プレイ中は常に頬が緩んでしまうような、幸福を感じる一作だった。残念美人な主人公もちょっぴり癖のある男たちも大好きだ。そして彼らの事をもっと眺めていたかった。

**ネタバレ注意**
ゲームをクリアした人むけのレビューです。

長文感想

学園では常に明るく、礼儀正しく。生徒会役員も学級委員長も学外ボランティアも積極的に務め、生徒だけでなく先生からの人望も厚い。おまけに美少女ときた。そんな完璧にも見える女の子が主人公。これだけなら凄くイージーなゲームになりそうだが、そうはいかない。なぜなら彼女の正体はちょっぴり残念なオタク系美少女だから。

私はオタク系女子、サブカル系女子という生き物がどうも苦手なので少し不安だったが、もう全然問題なかった。というかむしろオタクの一筋縄ではいかないような女の子だったからここまで楽しめたのかなと。可愛いのはOPを見た時点でわかっていたが(OPの彼女は本当にただの完璧な美少女だった)、そこに面白さまで追加されたらもう敵なしだ。そういう意味だと裏表のある彼女こそが完璧だと言っていいかもしれない。

ただオタク気質なだけでなく、生活態度、言葉遣いまでも荒くなる。平気でクソとか言いだすし、自分のルックスがいけていることも自覚している。彼女が調子に乗っているところを見るだけで笑みが零れた。それでいて女の子らしい反応はしっかりしてくれるから嬉しい。そのルックスでその顔の赤らめ方は反則だろう、そう思う瞬間が多々あった。

とまあ主人公の魅力ばかり語っていると、では乙女ゲームとしての良さは伝わらないのでこの辺にしておく。乙女ゲームとして楽しめたか、その答えは勿論イエスである。攻略対象である男の子たちに魅力があることは言わずもがな、個々に存在するストーリーも主人公の性格、事情に絡めたものであり、とても読み応えがあった。中でも隼√では姉弟愛溢れる良質なエピソードが用意されていて、凄く幸せな気分にさせられた。

以下√ごとに感想を述べていく。


♡穂積
女の子の憧れに近いまさに王子様のような瑞穂…ではなく、ひねくれていて口も悪い弟、穂積が攻略キャラクター。え、こいつがと一瞬思ったが読み進めていくと段々と彼の良さがわかってくる。というか最終的には瑞穂を選ぶ理由はなんだという気持ちにすらなる。

主人公との相性的な意味だと一番お似合いだったのではないだろうか。不器用で中々気持ちを表に出せない彼を主人公がグッと引っ張り上げてくれて、何かと危なっかしい主人公を穂積がすっと助けてくれる。
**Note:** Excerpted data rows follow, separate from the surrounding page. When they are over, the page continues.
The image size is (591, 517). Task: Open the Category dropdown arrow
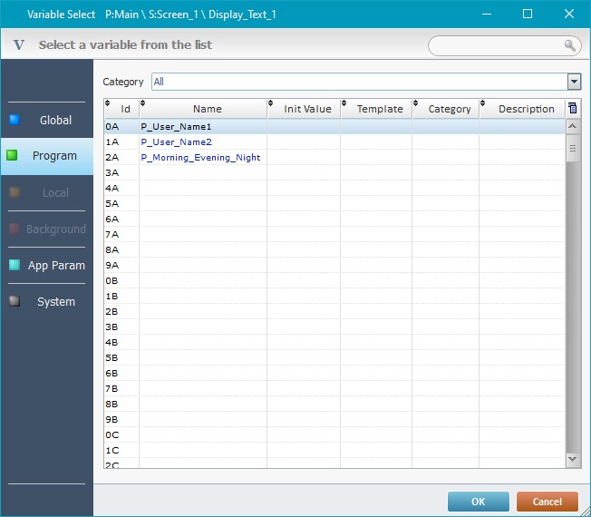pos(573,82)
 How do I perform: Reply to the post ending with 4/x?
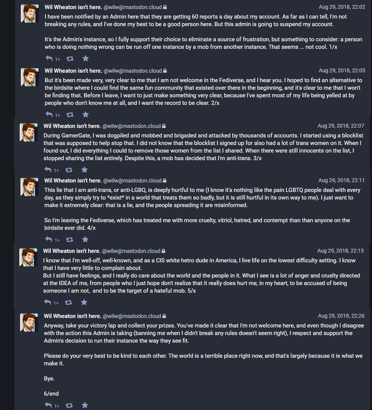(49, 239)
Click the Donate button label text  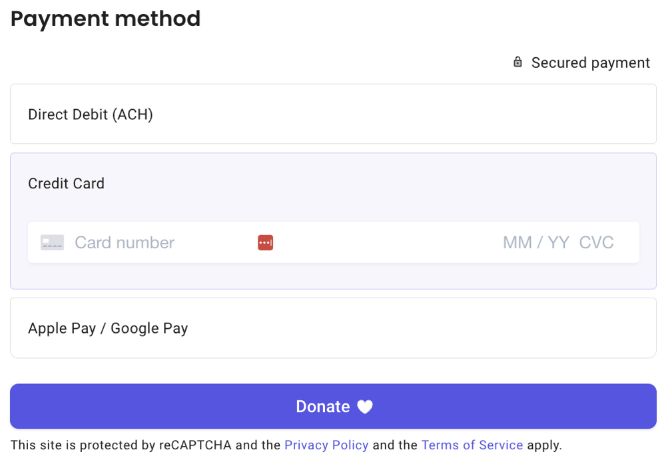(x=323, y=406)
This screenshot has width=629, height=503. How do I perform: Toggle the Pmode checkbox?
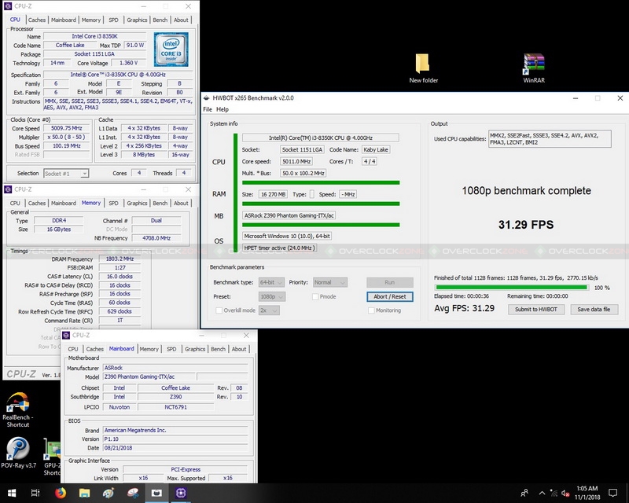(316, 296)
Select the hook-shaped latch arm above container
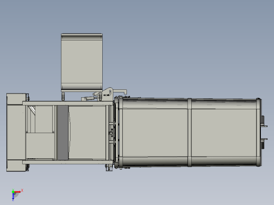 pyautogui.click(x=120, y=91)
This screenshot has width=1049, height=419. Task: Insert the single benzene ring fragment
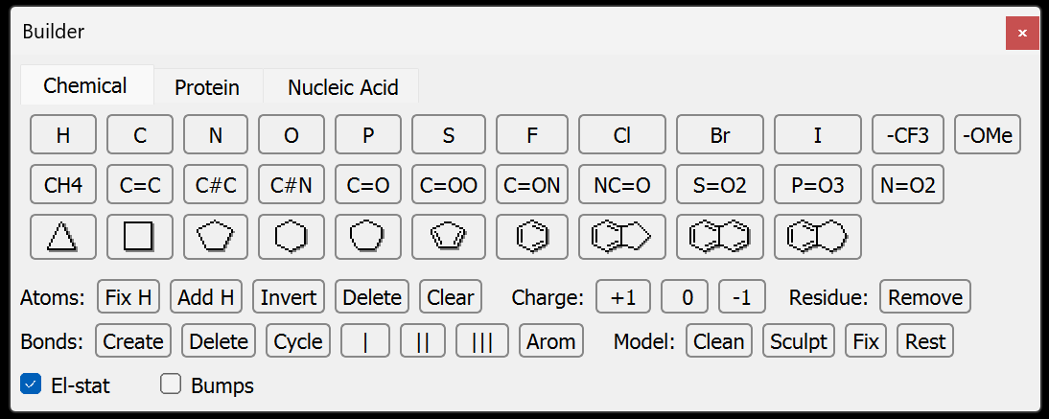tap(532, 237)
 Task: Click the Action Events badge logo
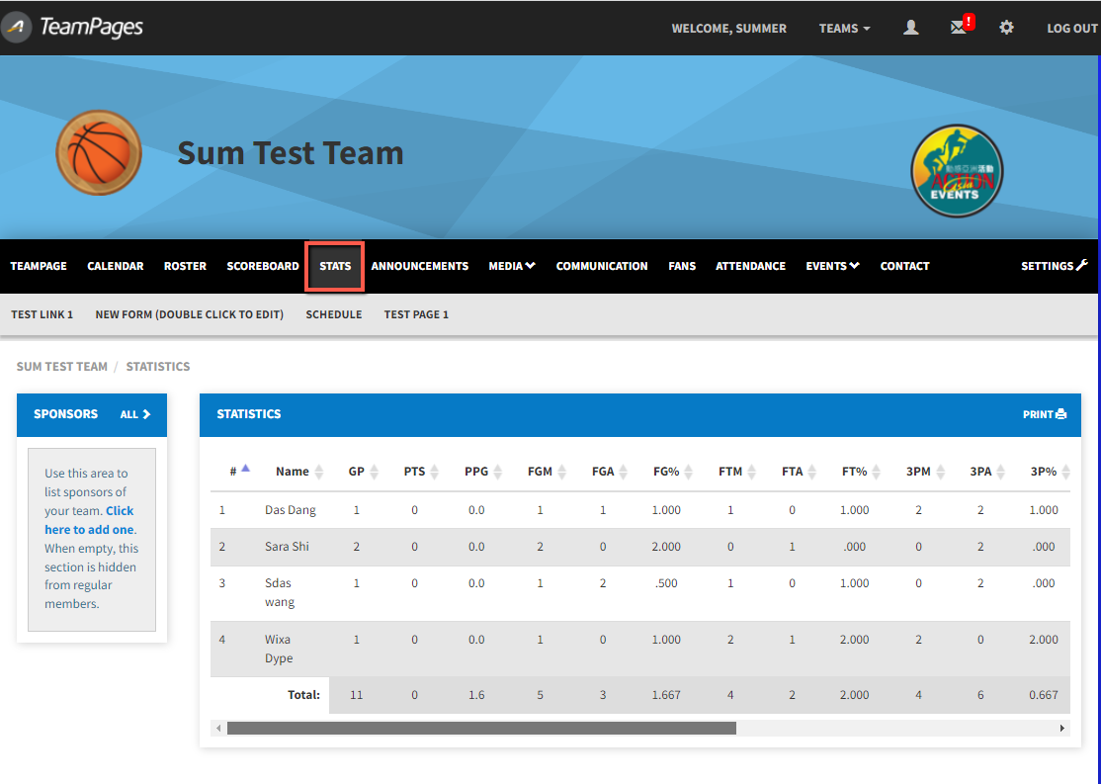pyautogui.click(x=957, y=170)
。

主人公との会話が本当に自然で、良いキャラクターを用意してきたなあと。ゲスだと言われればクソだと返す、そんな甘々とは程遠い会話の数々は見るものを和ませる。本当に二人のやりとりを眺めるのが幸せで仕方なかった。

閑音を巡る瑞穂とのやりとりに関してもドロドロしすぎない良い所で止めたなと思う。正直なところ、あっちのカップルについては何も思う所がなかったのでスパッと切り上げてくれて安堵した。
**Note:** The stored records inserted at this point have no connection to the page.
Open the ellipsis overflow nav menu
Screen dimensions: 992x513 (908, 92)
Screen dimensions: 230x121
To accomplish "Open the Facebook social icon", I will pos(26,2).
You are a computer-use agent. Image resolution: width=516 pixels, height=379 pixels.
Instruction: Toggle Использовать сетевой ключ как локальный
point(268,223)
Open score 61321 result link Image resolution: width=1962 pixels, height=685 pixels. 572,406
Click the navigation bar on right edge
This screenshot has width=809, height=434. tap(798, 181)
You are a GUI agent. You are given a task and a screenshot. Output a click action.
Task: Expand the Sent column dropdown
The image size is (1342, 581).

エクストラシナリオでも二人の距離感は変わらなくて、恋人と同じ大学に進みたいなんて可愛い事を言い出した穂積くんに対して容赦ない物言いをする主人公を見て笑ってしまった。二次元と三次元は別、本当にその通り、その通りなんだけど...。彼女のそういう所が好きだし、彼もまたそう思っているに違いない。


♡歩
他の二人とは正反対の純正のオタク男子。で、過去に主人公とオタク友達だったことがきっかけで次第に仲を深めていく。よくできているなと感じたのが序盤の主人公の反応で、過去の出来事を自らの汚点として彼ごと切り捨てようとしていた。彼女が何のために変わったのか、何を守りたいのかがはっきりと示されていた。

そんな状態から恋仲にまで発展できたのは彼が頑張ったから。お世辞にもかっこいいと言える場面ではなかったが、彼の健闘と優しさは彼女の心に届いた。あの行動が全てを変えたのだと私は思う。

また、他√とは異なり主人公がクラスメイトにオタばれしてしまうのも特徴的。てっきりシリアスな展開になっていくのかと思いきやそうではなく、温かな空気が出来上がっていた。本当に希美が良いキャラしている。彼女はエクストラシナリオでも素敵なやりとりを見せてくれる。まあ彼女の正体に衝撃を受けたが、恐らく初めてともいえるオタク友達ができて主人公も相当嬉しいはずだ。殻を破ったことで本当の意味でリア充になれたのかなと。

♡隼
義理の弟。共通パートから主人公の事を異性として意識している節があり、すぐ照れたり、素直になれなかったり、ヤキモチ焼いたり…すごく可愛いやつ。そんな弟は姉が変わるきっかけを作った張本人であり、話も過去に大きく比重を置いて進行していく。

昔は外見がもさくてオタク丸出しだった主人公。そのせいで弟に恥をかかせてしまうこともあったという。主人公側は当然、隼の事を避けていたし、隼も姉を腫れもの扱いしていた。そんな二人の距離を縮めたエピソードがとっても私好みのもので、その影響で急に仲良しになるのではなく、少し距離が縮まる程度に抑えてくれたのも素晴らしい。

そうやって少し距離が近づいた上であのイメチェンの話に繋がる。その丁寧な作りに感謝すら覚えた。あれは主人公が変わるきっかけであると同時に、二人の関係を大きく変える出来事でもあったわけだ。姉の看病と、弟のイメチェン。お互いの何気ない行動が今の二人の関係を作った。そう考えると少し涙が出そうになった。本当に素敵な関係だ。

といった感じで読んでいたので、乙女ゲームとして楽しんでいたかは微妙なところだがとにかく好きなお話だった。



まさかこんなに幸せになれる作品だとは思ってもいなかったので読後はこの作品に対する喜びと、乙女ゲームの持つ可能性をひしひしと感じていた。全体的に短めで、恋愛に関してもやや薄め。しかし本作は間違いなく面白かった。幸せな時間をありがとう。